Where will I be in 5 years?
The future isn't something I like to think about. I like my life as it is, and I don't want things to change anytime soon. Today, my Nan, Aunt and Uncle arrived in Alcalá, and they're here visiting me for a few days. I met them after teaching and took them for lunch and coffee whilst we waited for the Spanish siesta to finish in order to go and do all the tourist things round Alcalá. Whilst I was happily sat there drinking my decaf coffee and eating a muffin, I was asked the million dollar question that has been playing on my mind recently: what are my plans when I finish uni?

I haven't got a clue! But the time has come, it seems, to start seriously thinking about coming up with some kind of plan as to where I want my life to go after uni. Anyone that knows me knows that I don't do future planning. I can just about think about the next two months, if that! I'm quite relaxed and just take things as they come. However, graduating from university is a big deal, and, as much as I hate to admit it, I need a life plan. Well, a plan for at least the first few years after uni, anyway! It's just for someone like me, who doesn't really plan for anything, it's quite a scary thing to contemplate!

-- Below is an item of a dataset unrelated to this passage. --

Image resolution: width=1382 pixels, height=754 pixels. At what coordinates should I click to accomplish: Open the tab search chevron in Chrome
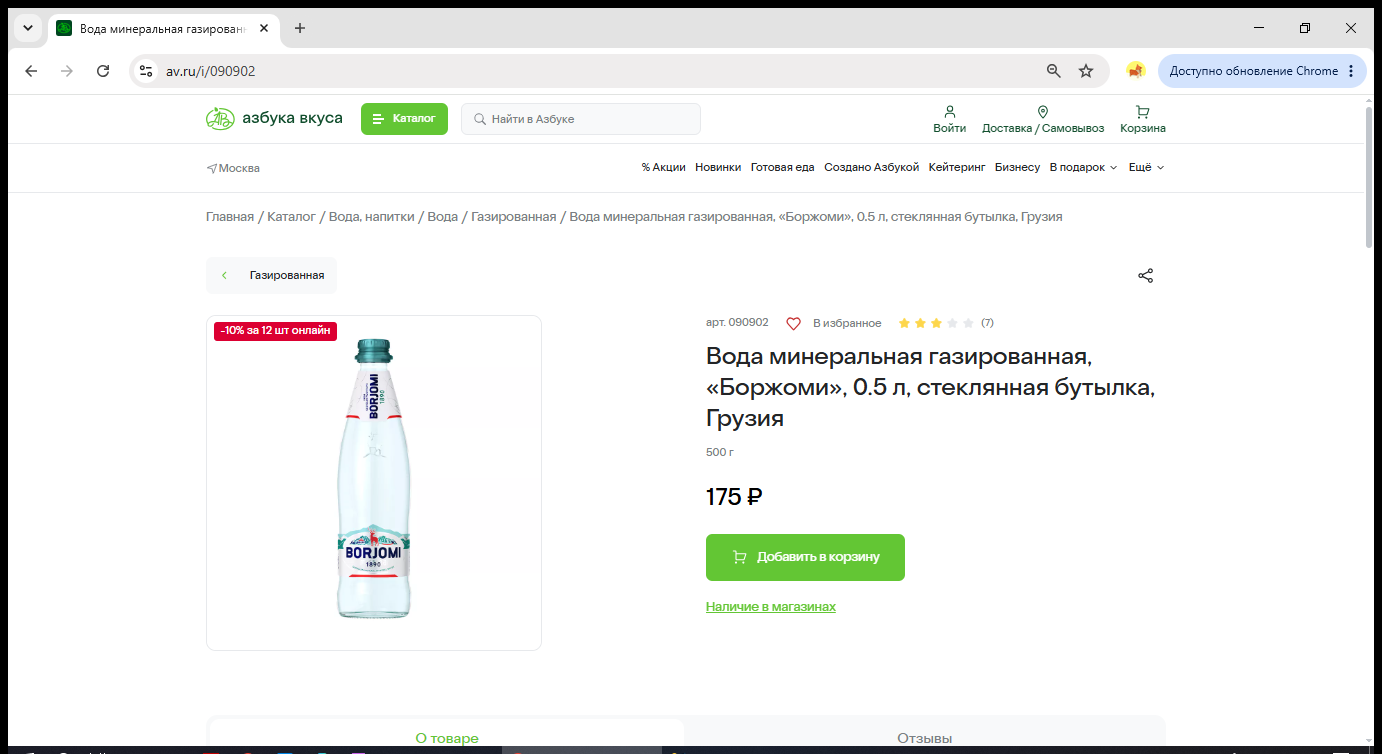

It's strange: three years ago, I had life plans. I knew exactly what I wanted and how I was going to realise my goals. I had job plans, knew I wanted to get married, have kids, the works: I used my head, followed my heart, and nothing could get in my way. Then diabetes came along, and something changed. I don't know what it was exactly, but something did. I stopped following my heart, started over thinking everything, and just stopped thinking big. I learnt that things aren't always going to go your way. I mean, it's not that I was naive and thought life was going to be easy, but at 17 I wasn't exactly expecting the diagnosis of a chronic illness like diabetes either!

Over the last three years, I have accomplished a lot, things I didn't think were possible back when I was diagnosed. I passed my A Levels for a start, and got into UEA, where I have had the most amazing time, and have made some life-long friends. I started SDUK with Lizzie, and although still small, a huge achievement that has helped a lot of people. I've moved abroad and lived in two different countries. Okay, none of these have been easy to achieve, but they are achievements nonetheless, and it's because of these success stories that I find myself wanting to "dream big" again. Start following my heart a bit more (whilst still using my head, of course!) Create a version of the future I wanted when I was 17, because at 20, things are a little different now! Nonetheless, it is definitely time to start trying to think big again, and stop being afraid.